### Texte d'étude
....

Ce phénomène, dénoncé depuis au moins 2019, a parfois tourné à l’affrontement. Selon le média local MaltaToday, des pêcheurs maltais ont rapporté avoir été menacés par des équipages tunisiens armés de machettes et de cocktails Molotov. Au-delà des tensions, les impacts économiques sont réels. A en croire l’eurodéputé maltais Peter Agius, les volumes de lampuki débarqués à Malte ont chuté de moitié en 2024, notamment à cause des captures illégales des pêcheurs venant de Tunisie.

 

En Tunisie, la pêche artisanale sous pression

 

Si les accusations de pêche illégale à Malte se concentrent sur les navires tunisiens, il serait réducteur d’attribuer l’entière responsabilité du phénomène aux autorités de Tunis. Lors de la réunion de la CGPM, la Commission européenne a ainsi demandé l’inscription du navire italien Sonia sur la liste internationale des navires soupçonnés de pêche illégale et non réglementée. Le bâtiment est désormais interdit d’opérer en Méditerranée, et potentiellement dans le monde entier, souligne le communiqué du Parti travailliste.

....

### Activité
Relevez, dans l'ordre de leur première apparition, tous les noms propres de lieux géographiques du texte sur la pêche illégale entre Malte et la Tunisie.

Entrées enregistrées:
....

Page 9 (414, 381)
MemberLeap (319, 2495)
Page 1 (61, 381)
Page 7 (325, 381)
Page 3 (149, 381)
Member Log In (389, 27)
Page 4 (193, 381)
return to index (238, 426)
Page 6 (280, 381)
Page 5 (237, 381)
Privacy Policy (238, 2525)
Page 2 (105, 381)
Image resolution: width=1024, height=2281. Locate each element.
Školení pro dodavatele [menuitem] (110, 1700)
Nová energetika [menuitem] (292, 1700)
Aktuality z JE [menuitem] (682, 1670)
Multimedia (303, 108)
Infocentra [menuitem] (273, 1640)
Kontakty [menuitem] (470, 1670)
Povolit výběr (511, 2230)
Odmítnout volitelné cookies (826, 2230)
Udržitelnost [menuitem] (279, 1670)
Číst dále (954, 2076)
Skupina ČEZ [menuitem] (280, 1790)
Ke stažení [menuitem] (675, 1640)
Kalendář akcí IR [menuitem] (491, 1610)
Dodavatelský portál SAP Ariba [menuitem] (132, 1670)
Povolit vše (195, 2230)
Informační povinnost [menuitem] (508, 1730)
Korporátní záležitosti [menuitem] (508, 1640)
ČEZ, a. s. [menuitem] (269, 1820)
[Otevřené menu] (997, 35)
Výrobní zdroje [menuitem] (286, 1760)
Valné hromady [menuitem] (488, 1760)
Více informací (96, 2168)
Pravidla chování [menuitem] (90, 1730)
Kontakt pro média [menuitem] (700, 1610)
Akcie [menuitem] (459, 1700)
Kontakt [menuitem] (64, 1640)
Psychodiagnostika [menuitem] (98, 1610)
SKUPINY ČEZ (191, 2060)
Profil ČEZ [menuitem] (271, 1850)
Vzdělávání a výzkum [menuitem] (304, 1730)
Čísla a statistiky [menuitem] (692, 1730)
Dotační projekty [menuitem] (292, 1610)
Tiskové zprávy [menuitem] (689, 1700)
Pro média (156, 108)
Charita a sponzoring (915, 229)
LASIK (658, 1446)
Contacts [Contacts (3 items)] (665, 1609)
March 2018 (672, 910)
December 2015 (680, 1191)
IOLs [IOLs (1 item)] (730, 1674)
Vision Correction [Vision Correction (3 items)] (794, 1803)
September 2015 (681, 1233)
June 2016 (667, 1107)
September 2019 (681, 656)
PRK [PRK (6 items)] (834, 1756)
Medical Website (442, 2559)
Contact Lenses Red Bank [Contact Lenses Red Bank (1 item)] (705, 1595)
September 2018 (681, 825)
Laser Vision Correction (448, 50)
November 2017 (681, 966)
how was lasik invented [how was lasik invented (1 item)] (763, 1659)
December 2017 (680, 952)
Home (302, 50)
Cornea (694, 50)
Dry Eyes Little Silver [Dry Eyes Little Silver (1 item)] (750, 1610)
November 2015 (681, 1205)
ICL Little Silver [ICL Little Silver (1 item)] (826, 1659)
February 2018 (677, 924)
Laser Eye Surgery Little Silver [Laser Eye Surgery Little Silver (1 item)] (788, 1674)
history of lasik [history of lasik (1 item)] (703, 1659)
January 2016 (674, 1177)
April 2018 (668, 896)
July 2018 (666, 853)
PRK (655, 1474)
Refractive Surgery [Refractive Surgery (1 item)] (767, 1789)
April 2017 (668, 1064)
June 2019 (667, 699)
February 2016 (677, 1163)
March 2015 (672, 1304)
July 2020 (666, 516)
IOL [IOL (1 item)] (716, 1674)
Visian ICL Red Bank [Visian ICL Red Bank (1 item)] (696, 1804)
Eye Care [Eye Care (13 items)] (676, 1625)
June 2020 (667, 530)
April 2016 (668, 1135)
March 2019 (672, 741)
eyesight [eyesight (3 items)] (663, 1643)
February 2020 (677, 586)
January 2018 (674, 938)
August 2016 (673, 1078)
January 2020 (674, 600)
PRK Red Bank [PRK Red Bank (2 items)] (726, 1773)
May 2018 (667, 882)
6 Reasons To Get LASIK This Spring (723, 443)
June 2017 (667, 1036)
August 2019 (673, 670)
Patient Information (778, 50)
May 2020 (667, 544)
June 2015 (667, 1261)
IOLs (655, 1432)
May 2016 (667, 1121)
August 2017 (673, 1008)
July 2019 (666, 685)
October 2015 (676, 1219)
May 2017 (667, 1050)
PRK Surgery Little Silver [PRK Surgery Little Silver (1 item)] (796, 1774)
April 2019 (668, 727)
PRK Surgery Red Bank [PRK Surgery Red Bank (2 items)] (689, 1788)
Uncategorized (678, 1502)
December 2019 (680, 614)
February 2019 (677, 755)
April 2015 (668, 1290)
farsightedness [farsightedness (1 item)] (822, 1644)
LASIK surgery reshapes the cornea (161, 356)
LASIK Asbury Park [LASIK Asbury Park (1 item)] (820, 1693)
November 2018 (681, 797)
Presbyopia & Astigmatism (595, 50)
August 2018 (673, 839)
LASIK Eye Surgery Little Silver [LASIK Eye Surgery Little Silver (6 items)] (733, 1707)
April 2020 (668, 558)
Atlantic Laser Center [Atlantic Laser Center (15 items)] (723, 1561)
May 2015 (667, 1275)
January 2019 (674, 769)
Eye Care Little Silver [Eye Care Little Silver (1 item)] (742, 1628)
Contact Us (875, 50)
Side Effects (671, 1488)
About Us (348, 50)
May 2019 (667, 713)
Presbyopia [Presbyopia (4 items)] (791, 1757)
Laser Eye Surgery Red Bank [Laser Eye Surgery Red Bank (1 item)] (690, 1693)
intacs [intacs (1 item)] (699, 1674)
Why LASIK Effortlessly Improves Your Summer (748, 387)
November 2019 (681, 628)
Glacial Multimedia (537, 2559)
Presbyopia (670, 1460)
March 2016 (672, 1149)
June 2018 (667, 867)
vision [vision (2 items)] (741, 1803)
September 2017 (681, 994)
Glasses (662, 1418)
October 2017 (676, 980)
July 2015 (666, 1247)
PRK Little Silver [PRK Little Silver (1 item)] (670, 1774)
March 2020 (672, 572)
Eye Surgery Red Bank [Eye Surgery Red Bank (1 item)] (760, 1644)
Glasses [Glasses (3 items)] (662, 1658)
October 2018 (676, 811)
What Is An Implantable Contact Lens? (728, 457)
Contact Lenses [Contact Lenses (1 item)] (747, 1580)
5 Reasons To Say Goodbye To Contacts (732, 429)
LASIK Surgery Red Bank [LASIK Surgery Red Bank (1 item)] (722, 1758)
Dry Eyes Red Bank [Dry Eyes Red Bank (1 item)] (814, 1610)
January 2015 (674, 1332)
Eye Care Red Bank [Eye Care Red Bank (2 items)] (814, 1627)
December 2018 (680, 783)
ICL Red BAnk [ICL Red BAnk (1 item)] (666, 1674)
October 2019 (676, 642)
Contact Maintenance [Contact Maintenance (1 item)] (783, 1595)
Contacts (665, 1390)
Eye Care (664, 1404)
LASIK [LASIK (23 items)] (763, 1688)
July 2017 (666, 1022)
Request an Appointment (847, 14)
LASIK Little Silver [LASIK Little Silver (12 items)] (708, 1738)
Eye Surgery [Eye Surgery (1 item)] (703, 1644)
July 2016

....

### Tâche réalisée
Malte, Tunisie, Tunis, Méditerranée